The Bible is a source of comfort and strength to people all over the world. In the Bible God speaks to us. He reveals his own heart and character and speaks to our hearts. Psalm 23 was written by David and is one of the best known passages in the Bible. It has been a help to people in many of the experiences of life. As a young boy, before he became king, David was a shepherd. He looked after his father’s sheep and knew times of great personal danger. At those times he experienced God’s care and protection even from lions and bears.

In the psalm David affirms his personal relationship with the Lord – “the Lord is my shepherd.” He rejoices in God’s love for him and responds with all his heart in love for God. Every day of his life he walked in conscious trust in the Lord, his God. He knew that the Lord would supply all his needs – “I shall not want.” The Lord guided him and provided food and water and peace and tranquillity – “he makes me lie down in green pastures, he leads me beside quiet waters.” David’s deepest needs and longings were fully met – “he restores my soul.” The Lord led David in righteous and godly ways, keeping him from sin and wickedness – “he guides me in paths of righteousness for his name’s sake.”

Even in the darkest experiences of life, including the approach of death, David knew that the Lord would be with him.
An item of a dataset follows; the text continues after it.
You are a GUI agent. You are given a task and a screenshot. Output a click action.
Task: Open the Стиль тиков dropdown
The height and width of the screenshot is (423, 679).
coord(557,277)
David was a courageous soldier. His life was often in danger as he fought battles against his enemies, yet he knew that God was with him in life and in death. There was nothing to fear because the Lord was always with him – “even though I walk through the valley of the shadow of death, I will fear no evil, for you are with me.”

The Lord gave David great victories, brought him through every trial, and abundantly blessed him – “you prepare a table before me in the presence of my enemies, you anoint my head with oil, my cup overflows.” The Lord blessed David every day of his life and also guaranteed his eternal future – “surely goodness and mercy will follow me all the days of my life, and I will dwell in the house of the Lord forever.” What a wonderful thing it is that we, like David, can say “the Lord is my shepherd.”